** START OF EXCERPT TO READ **

Supernode problem in different storage backends

Florian Hockmann

unread,

Jan 10, 2018, 7:02:52 AM1/10/18

to JanusGraph users

Hi,

supernodes are probably one of the biggest problems for graph databases. So I wanted to ask what experiences you have with supernodes for the different storage backends of JanusGraph.

My main interest is currently in regards to ScyllaDB vs Cassandra, but experiences with other storage backends would of course also be interesting to hear about. If my understanding is correct, then supernodes will result in large partitions in Cassandra and ScyllaDB. Jon Haddad wrote about problems with large partitions in Cassandra in the context of time series data modeling: http://thelastpickle.com/blog/2017/08/02/time-series-data-modeling-massive-scale.html

Scylla claims that they have good support for supernodes: http://www.scylladb.com/2016/08/25/large-partitions/

So my question is: Do you have any experiences with supernodes in ScyllaDB and does it handle supernodes (ergo large partitions) better than Cassandra?

The usual recommendation to deal with supernodes or large partitions is to use bucketing (explained in both blog posts I linked above, the basic idea is to split up a supernode into multiple nodes, one for each day). The really interesting question here from my point of view is: Does any storage backend (maybe ScyllaDB?) handle those large partitions good enough that such a bucketing isn't necessary anymore?

To start with our own experiences with supernodes and Cassandra as the storage backend: We currently have some supernodes as we don't use something like bucketing and this leads to problems like vertices getting too big to be effectively worked with. When we try to use Spark to work on our data it also fails to load our graph (apparently) due to too big partitions.
Therefore we are currently evaluating whether we change our schema to use bucketing or whether another storage backend would be a better choice than Cassandra.

Best regards and thanks
Florian

Ted Wilmes

unread,

Jan 10, 2018, 10:20:50 AM1/10/18

to JanusGraph users

Hi Florian,

I've used Scylla with Janus but haven't pushed the limit on partition size. I think Scylla's

large partition support will help with the case where you run OLTP queries against supernodes

that are still fairly constrained on their edge retrieval by a vertex-centric index. In that

case, with Scylla's improved large partition support the usual operational headaches should

be removed, and you'll be left with a maintainable system and low latency reads. What I don't think

it'll fix is the case where you're running queries that are largely unconstrained against those large partitions.

If Janus needs to materialize the full (or large % of a) adjacency list of a large partition into memory, we'll probably

still have issues even if the storage backend can handle it. Are your transactional queries pretty

constrained when they hit supernodes or do you need to do scan type operations? On a related note,

I think there have been large partition improvements in Cassandra 3, but I'd have to chase down the

JIRAs to see what they were.

--Ted

Florian Hockmann

unread,

Jan 11, 2018, 6:22:18 AM1/11/18

to JanusGraph users

Thanks for your input, Ted. Most of our queries either use a limit() to only get a small number of neighbors back or at least a timeLimit() to only get a best effort solution. That shouldn't be a big problem for JanusGraph when the storage backend is able to handle those partitions efficiently, or should it?

** END OF EXCERPT TO READ **
** START OF PROVIDED MATERIAL **

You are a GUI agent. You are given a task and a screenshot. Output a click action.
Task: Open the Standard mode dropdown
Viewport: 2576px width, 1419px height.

** END OF PROVIDED MATERIAL **

■ **WORK INSTRUCTIONS**
1/ Translate this sentence from the supernode thread into Spanish: "Therefore we are currently evaluating whether we change our schema to use bucketing or whether another storage backend would be a better choice than Cassandra."
2/ Answer these questions using the supernode thread:
(a) What does the first message name as the usual recommendation for dealing with supernodes or large partitions?
(b) Which storage backend does Ted say he has used with Janus?
(c) In the last message, besides limit(), what do Florian's queries use to get only a best effort solution?
The data placed after the supernode thread is separate material.

■ **THE REPLIES**
1/ Por lo tanto, actualmente estamos evaluando si cambiamos nuestro esquema para usar bucketing o si otro backend de almacenamiento sería una mejor opción que Cassandra.

2/
(a) Bucketing.
(b) Scylla.
(c) timeLimit().